(Extracted data entries)
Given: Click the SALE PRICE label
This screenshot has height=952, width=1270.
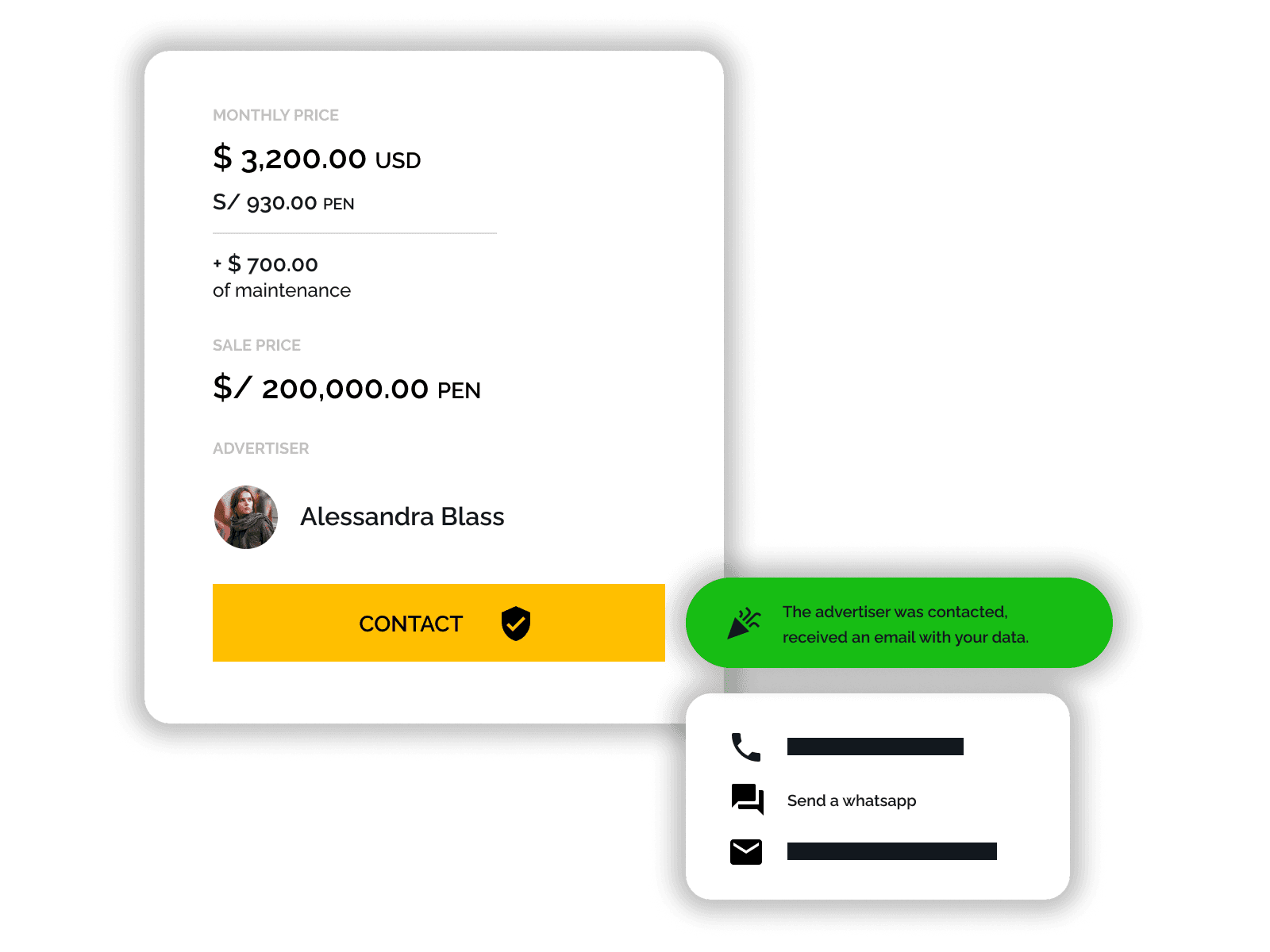Looking at the screenshot, I should click(x=256, y=345).
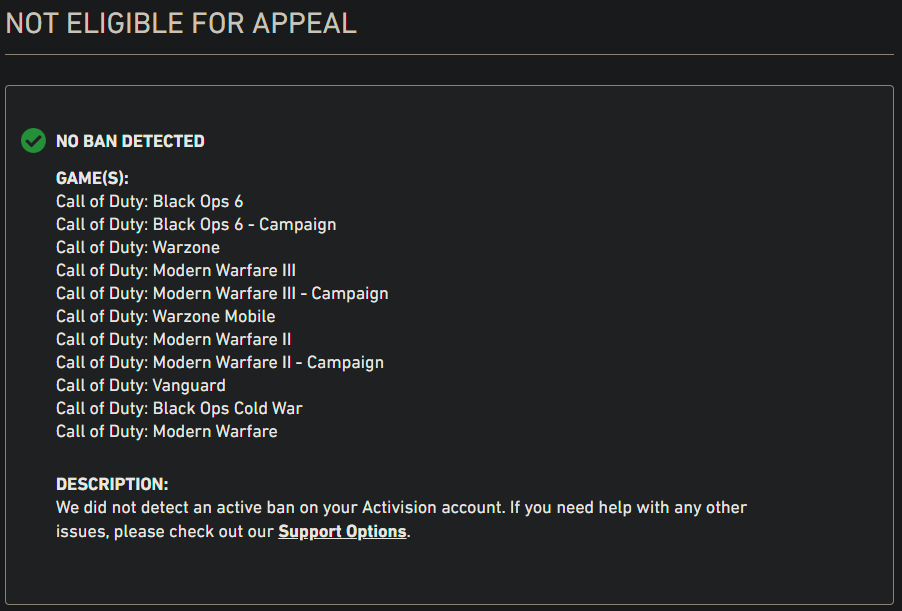Select Modern Warfare II - Campaign line
The height and width of the screenshot is (611, 902).
coord(220,362)
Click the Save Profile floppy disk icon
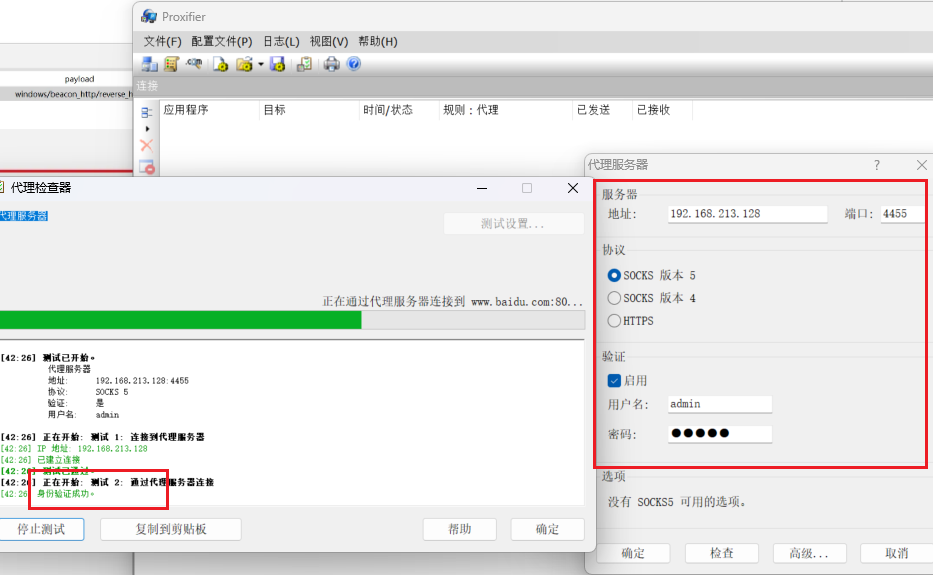Screen dimensions: 933x575 point(278,64)
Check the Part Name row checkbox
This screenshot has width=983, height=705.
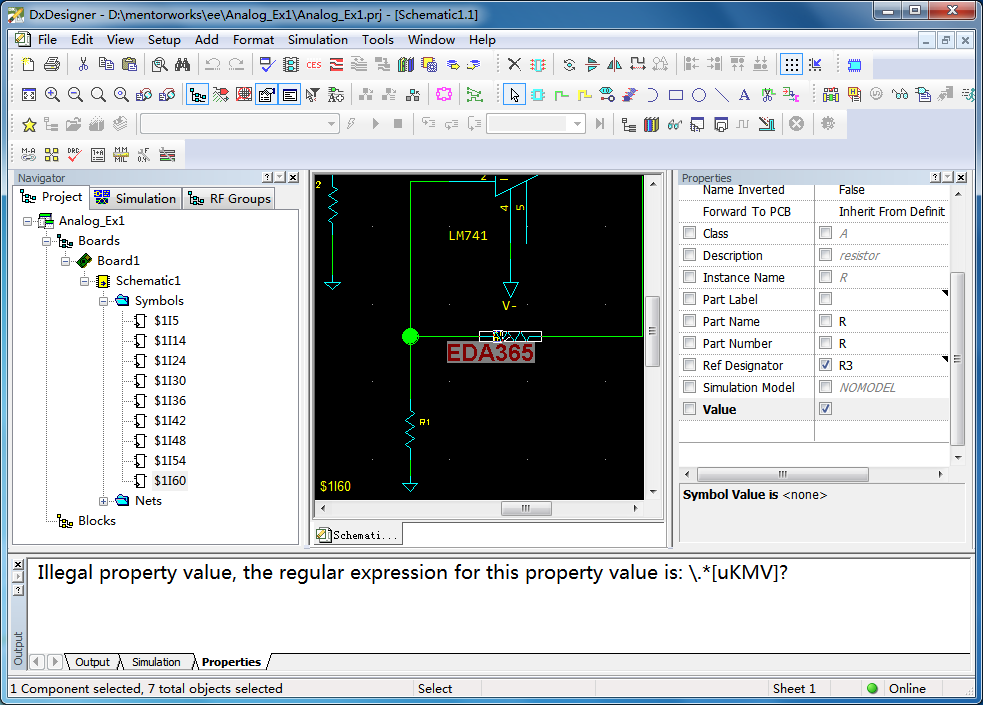pyautogui.click(x=689, y=321)
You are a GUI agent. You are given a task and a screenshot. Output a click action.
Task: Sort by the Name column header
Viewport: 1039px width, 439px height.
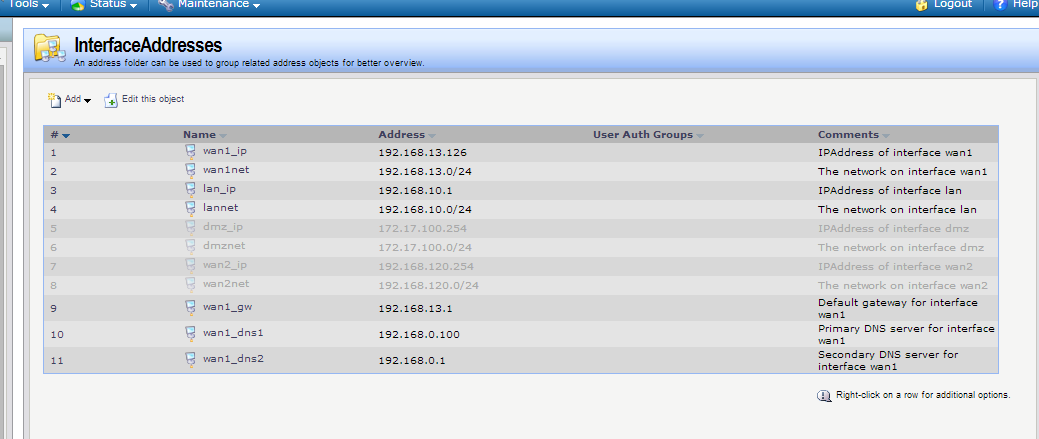(200, 135)
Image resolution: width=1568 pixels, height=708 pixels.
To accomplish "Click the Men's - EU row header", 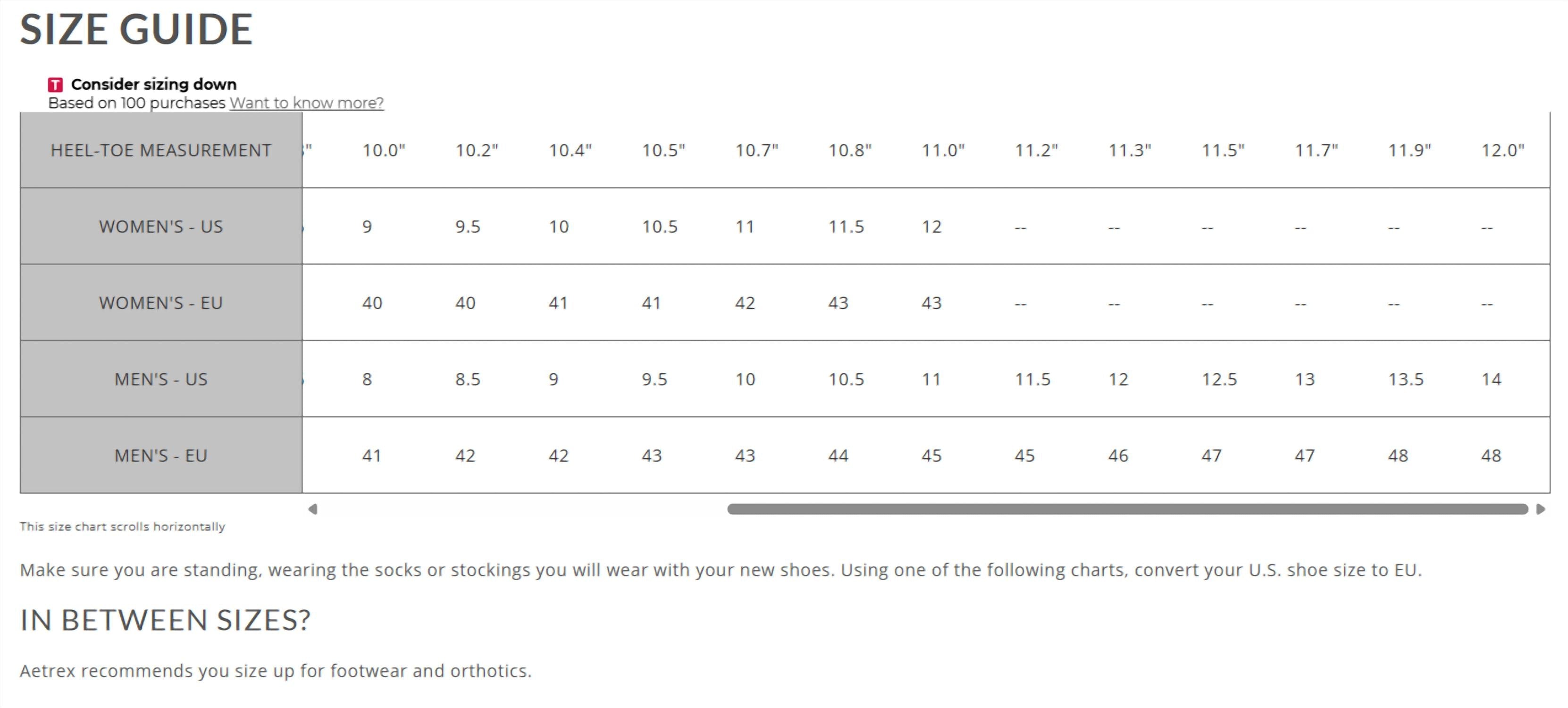I will 161,455.
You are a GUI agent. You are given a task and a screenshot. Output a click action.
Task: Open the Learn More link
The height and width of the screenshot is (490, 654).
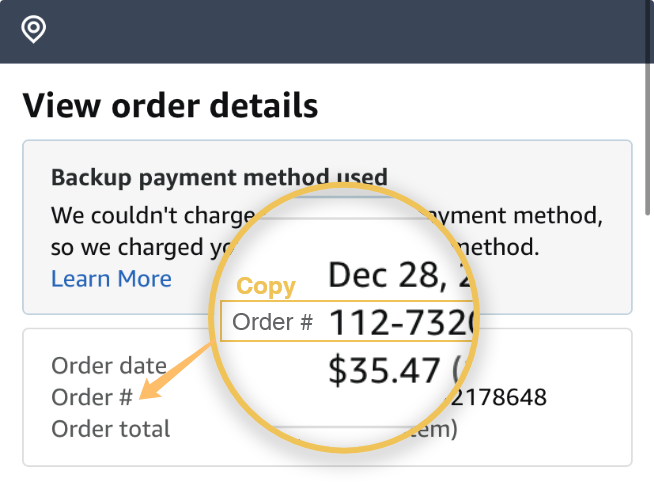coord(111,278)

#### Your task
Reproduce the records above exactly, but only from the line containing "Task: Open the Learn More link" through the last line, both included, and without any pictures.

#### Response
Task: Open the Learn More link
The height and width of the screenshot is (490, 654).
coord(111,278)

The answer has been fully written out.